### WRITTEN EXERCISE
Write out word for word the stretch of the article on Norway's campaign against VAR that starts at "It was a concerted" and stops after "coming to a head.".

It may well be a one-nation crusade at this stage but all credit to Norway’s major football clubs for continuing their heroic fight against the evils of VAR.

A while back I wrote about how fans at games in the Norwegian top flight were carrying out anti-VAR protests by throwing things on the pitch during matches. And by things, I mean tennis balls, smoke bombs, and, of course, fishcakes.

It was a concerted and passionate campaign by supporters who said – and it’s hard to disagree with them – that VAR isn’t working properly, is slowing down the game and sucking all the enjoyment out of watching matches.

Now the situation seems to be coming to a head.

Last week Norsk Topfotball, the organisation that represents the 32 clubs in Norway’s top two divisions, voted comprehensively to chuck VAR in the bin. They decided the system should be scrapped “as soon as possible”.

### RECORDS SHOWN
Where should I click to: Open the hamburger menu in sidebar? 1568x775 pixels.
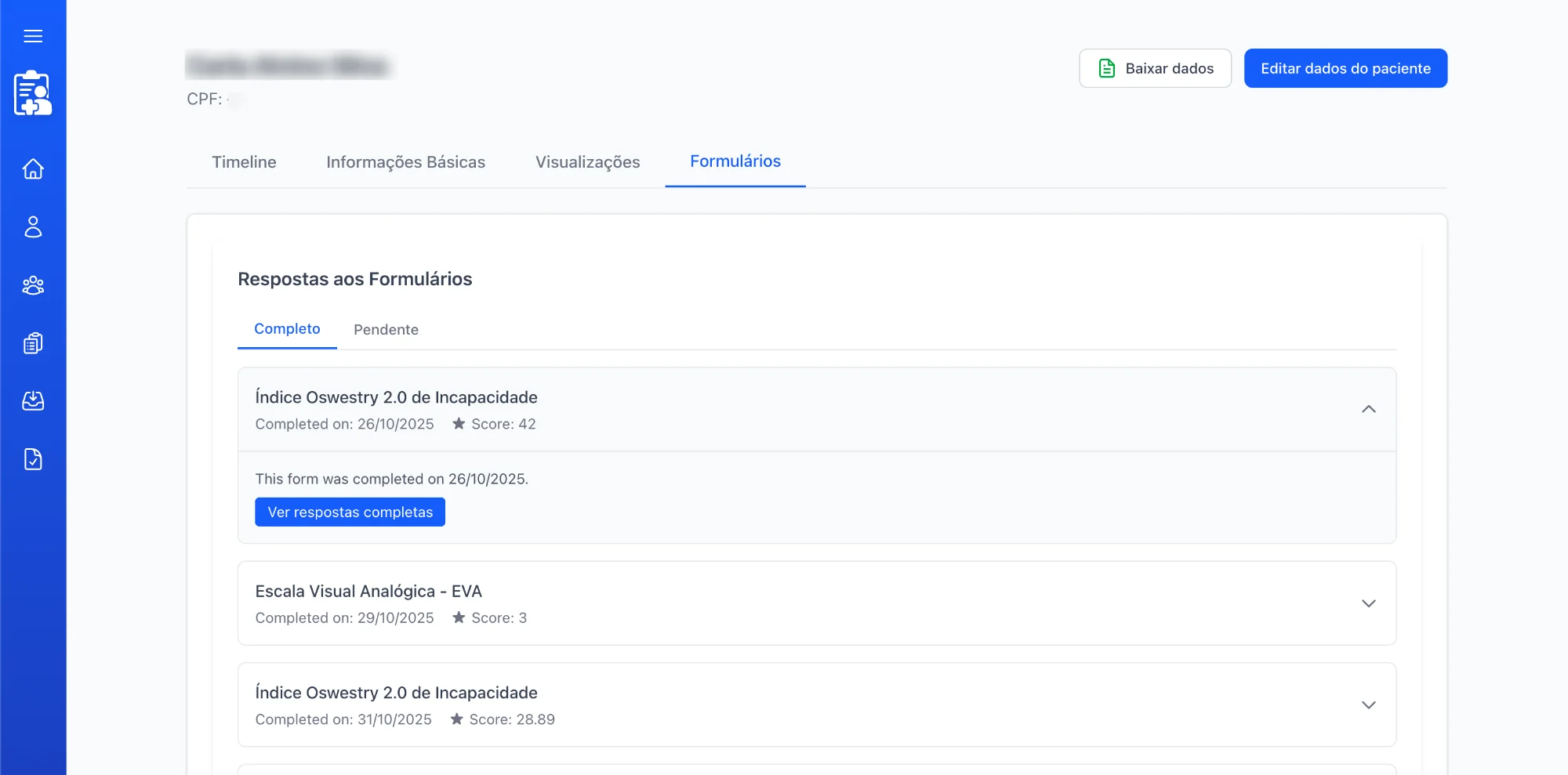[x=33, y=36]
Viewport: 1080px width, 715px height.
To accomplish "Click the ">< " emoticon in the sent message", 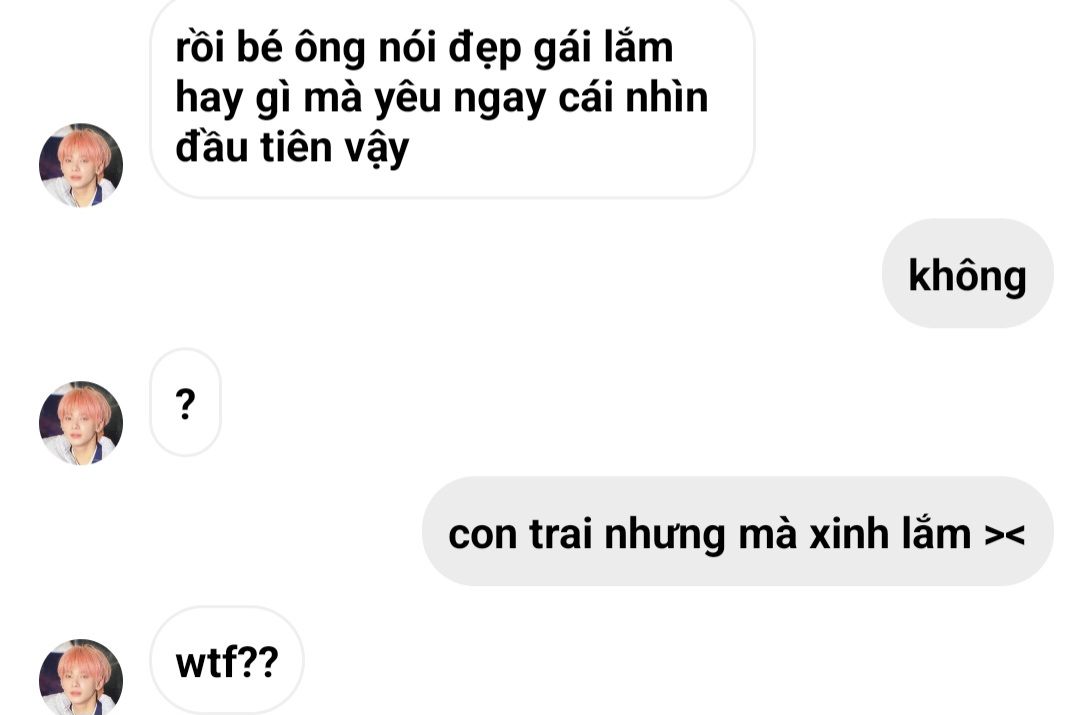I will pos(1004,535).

---

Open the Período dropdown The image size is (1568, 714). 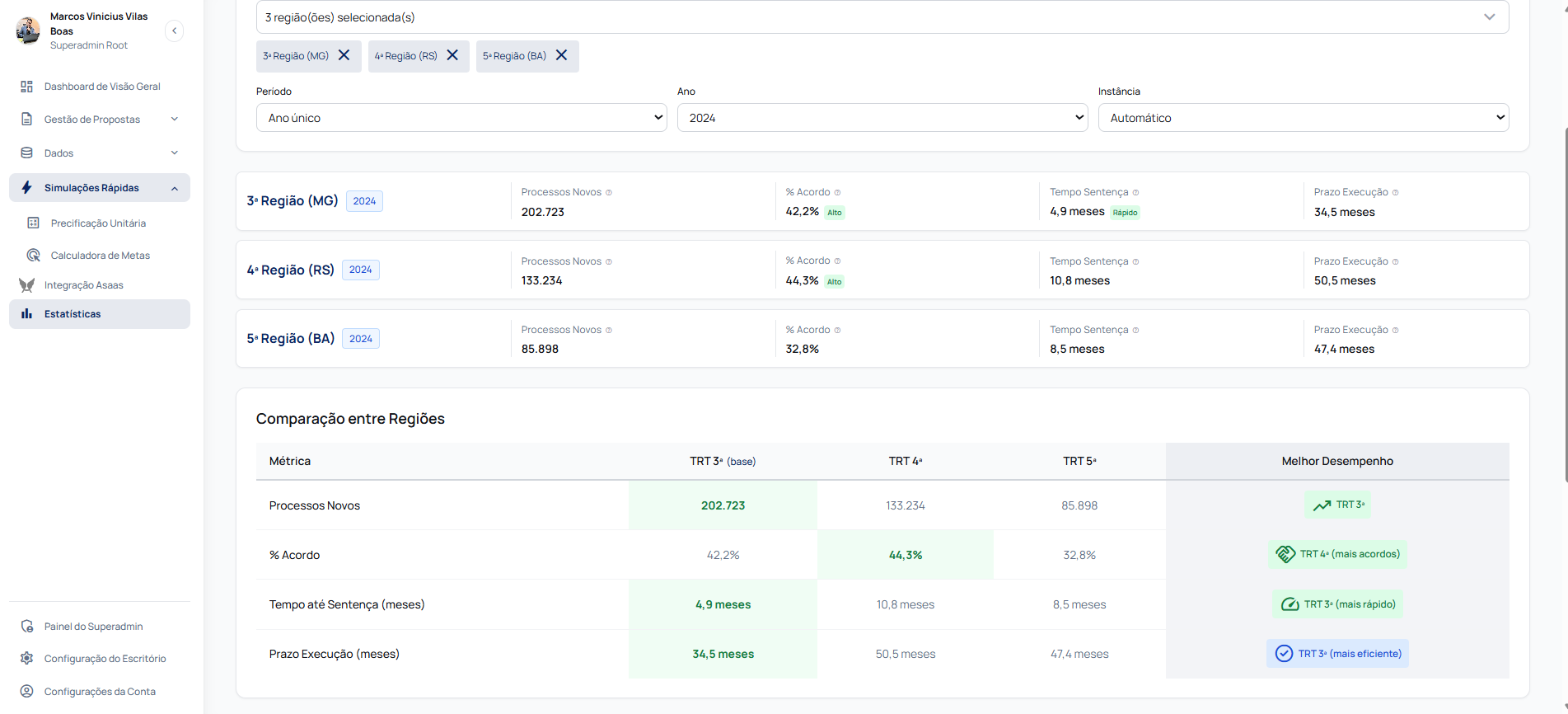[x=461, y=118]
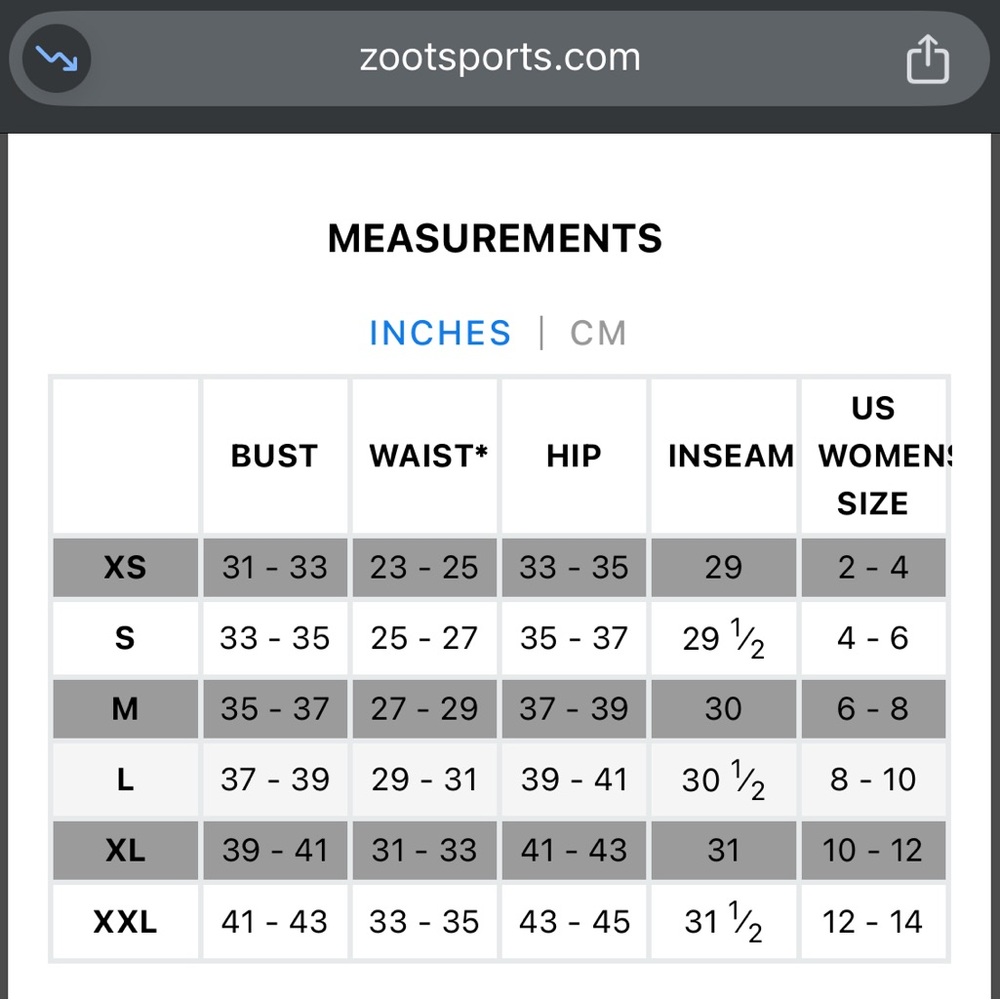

### TASK RESULT
It was a concerted and passionate campaign by supporters who said – and it’s hard to disagree with them – that VAR isn’t working properly, is slowing down the game and sucking all the enjoyment out of watching matches.

Now the situation seems to be coming to a head.